> [What is being asked]: Each record should be given again exactly, and any picture in it left out.

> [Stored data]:
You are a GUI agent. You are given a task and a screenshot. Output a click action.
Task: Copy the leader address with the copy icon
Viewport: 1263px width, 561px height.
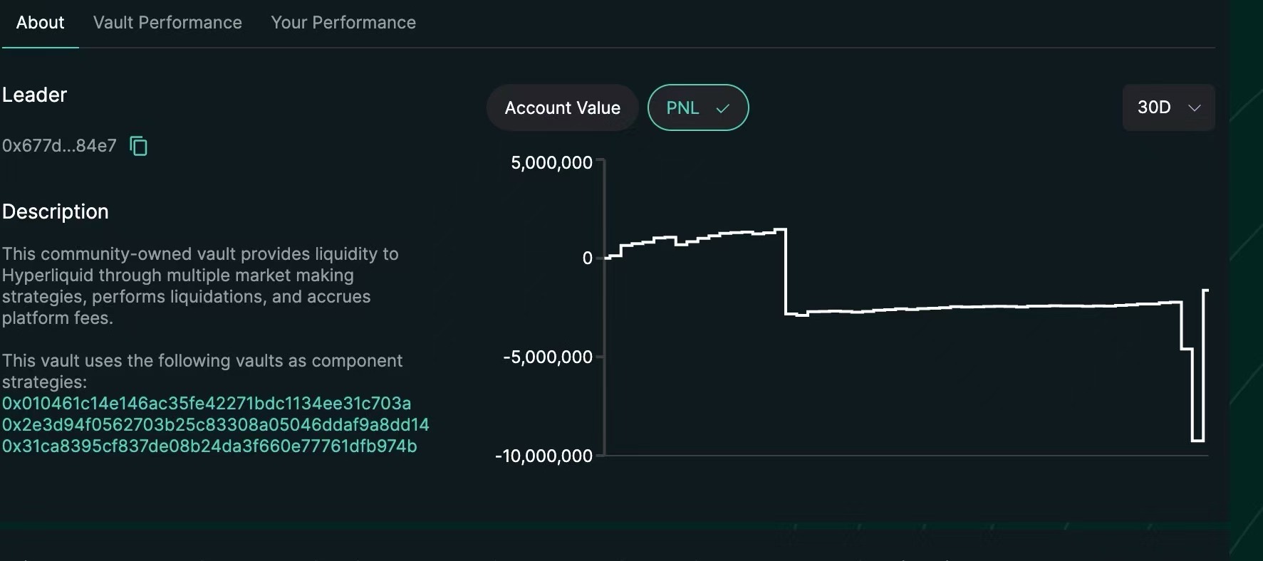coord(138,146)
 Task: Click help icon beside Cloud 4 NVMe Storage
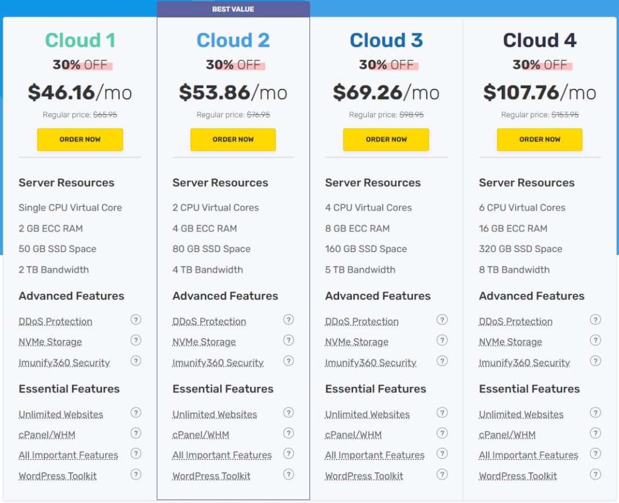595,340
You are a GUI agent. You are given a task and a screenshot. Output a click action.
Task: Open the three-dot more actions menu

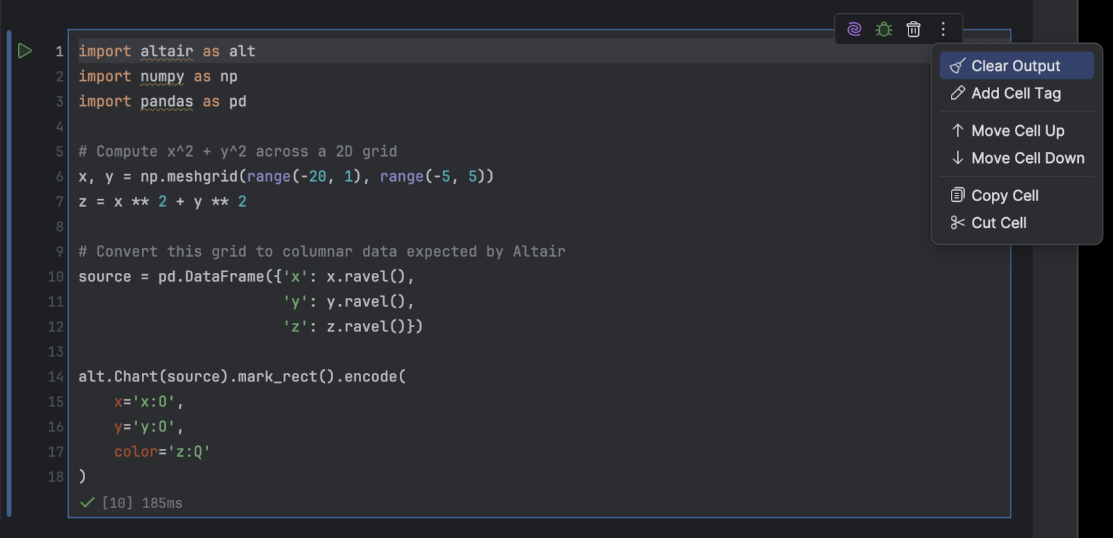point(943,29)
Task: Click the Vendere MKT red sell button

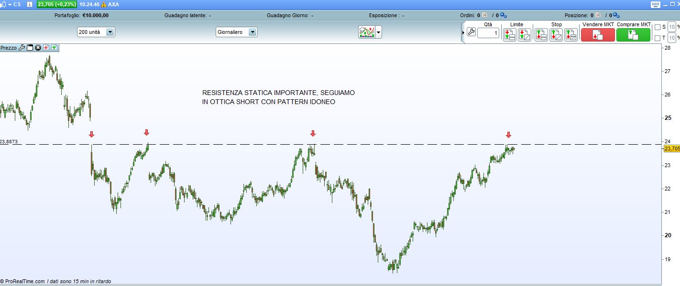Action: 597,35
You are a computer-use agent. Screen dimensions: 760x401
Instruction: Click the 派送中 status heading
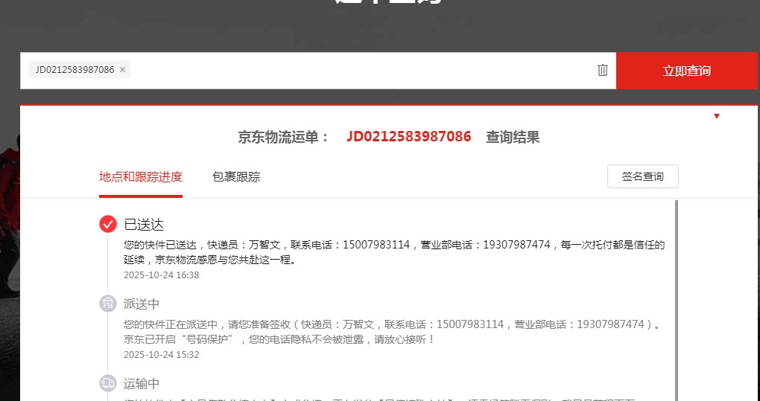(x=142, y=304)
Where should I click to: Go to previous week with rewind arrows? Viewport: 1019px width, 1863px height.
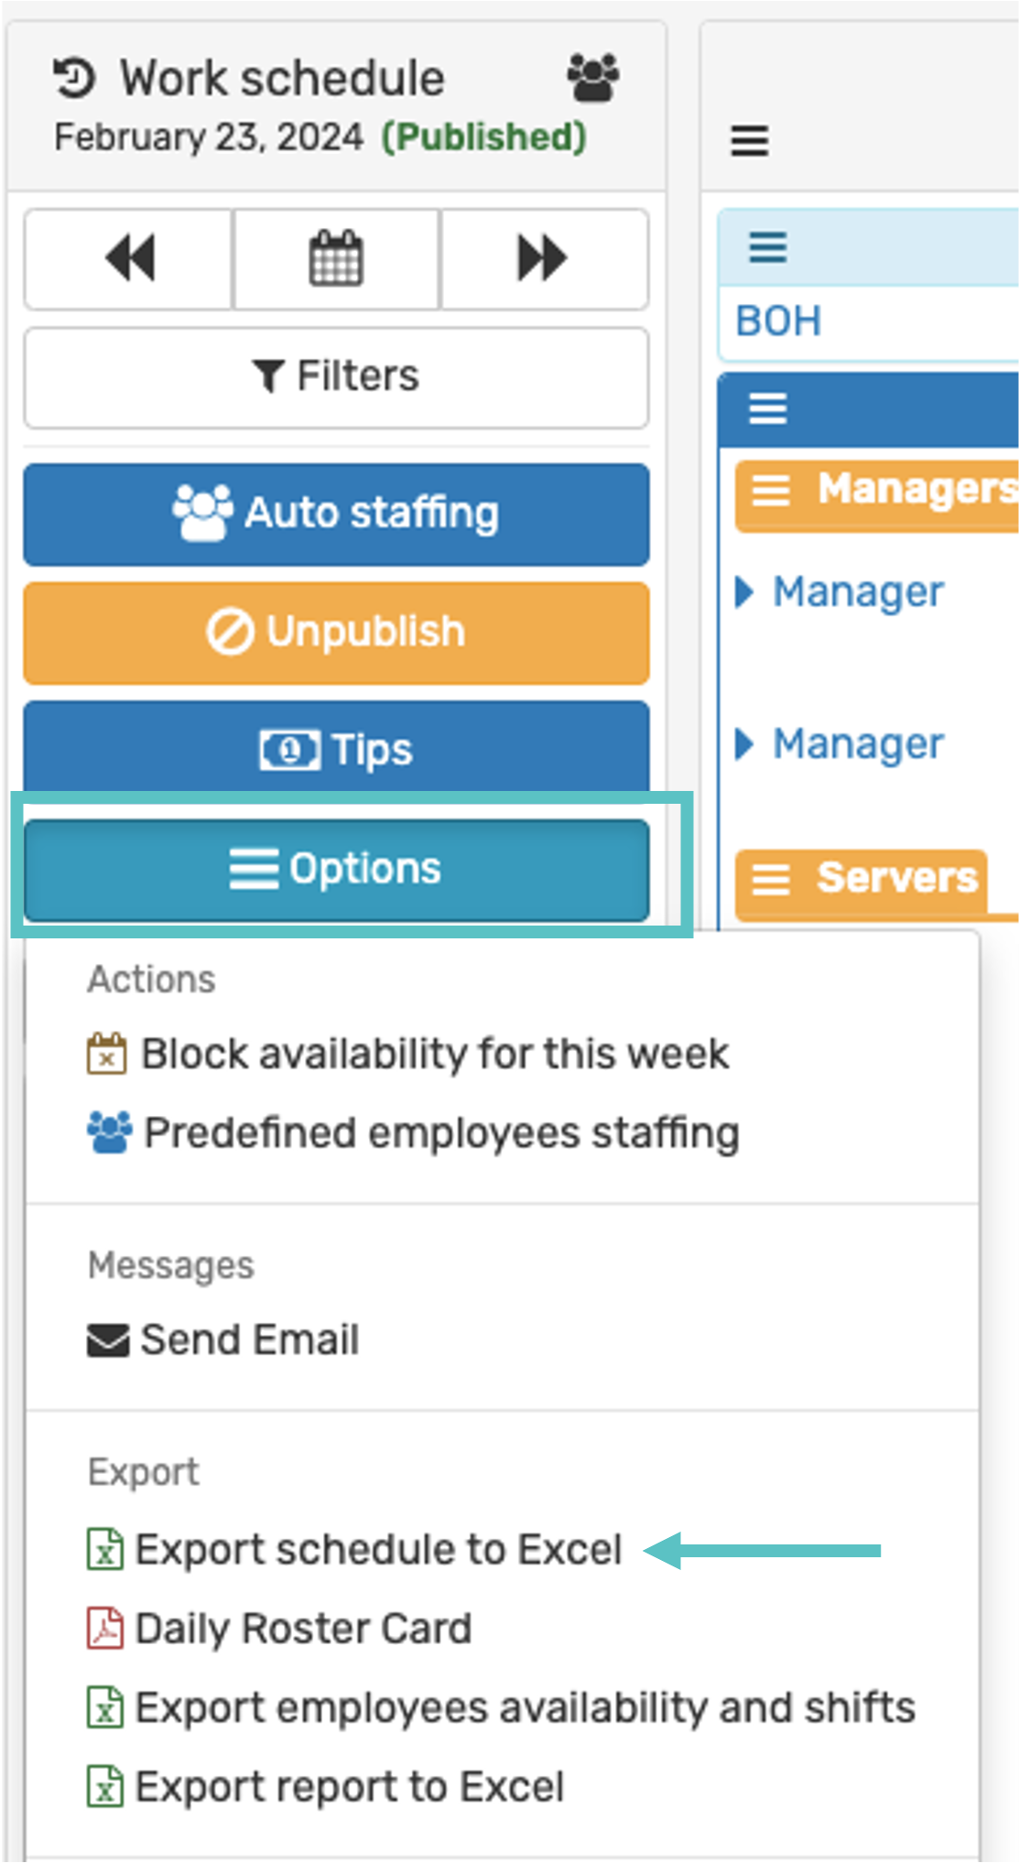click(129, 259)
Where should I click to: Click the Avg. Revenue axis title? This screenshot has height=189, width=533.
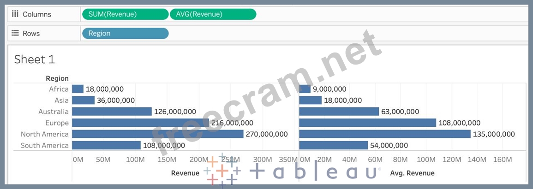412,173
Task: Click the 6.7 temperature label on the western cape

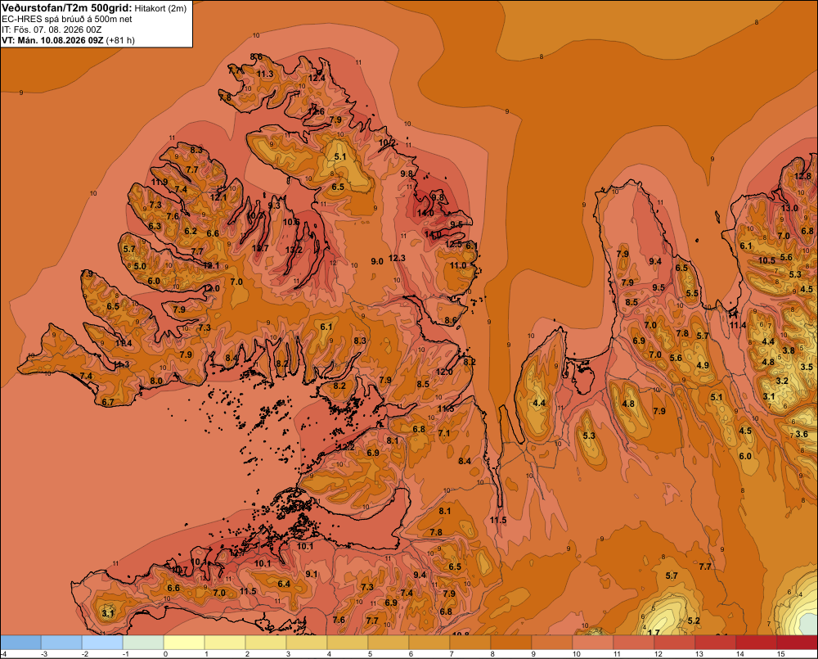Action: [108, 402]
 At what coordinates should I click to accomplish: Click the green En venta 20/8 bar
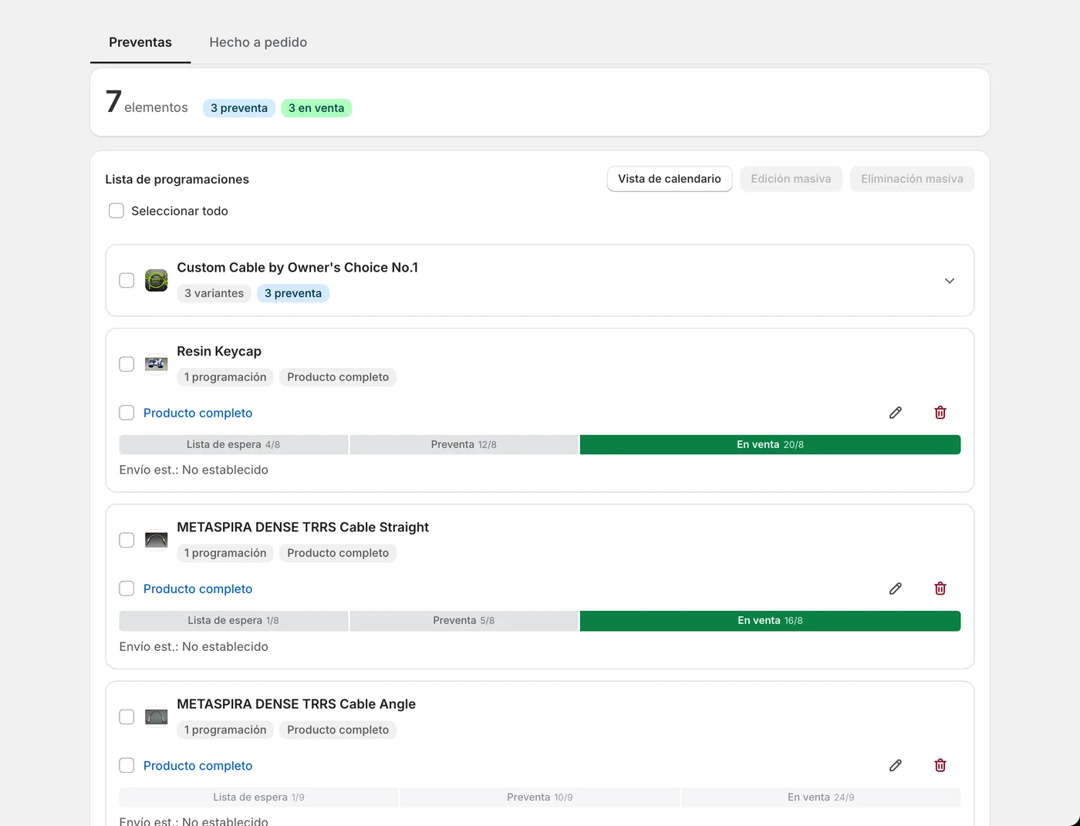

> [Answer for the task]:
You are a GUI agent. You are given a task and a screenshot. Output a click action.
Task: Copy the leader address with the copy icon
Viewport: 1263px width, 561px height.
coord(138,146)
 Task: Click help icon beside Cloud 4 NVMe Storage
595,340
You are a GUI agent. You are given a task and a screenshot. Output a click action.
Task: Open the three-dot more actions menu

point(943,29)
Task: Click the Vendere MKT red sell button

Action: 597,35
You are a computer-use agent. Screen dimensions: 760x401
Instruction: Click the 派送中 status heading
(x=142, y=304)
Where should I click to: Go to previous week with rewind arrows? Viewport: 1019px width, 1863px height.
click(129, 259)
Where should I click to: Click the Avg. Revenue axis title? This screenshot has height=189, width=533.
412,173
Task: Click the 6.7 temperature label on the western cape

Action: [108, 402]
 At what coordinates should I click to accomplish: Click the green En venta 20/8 bar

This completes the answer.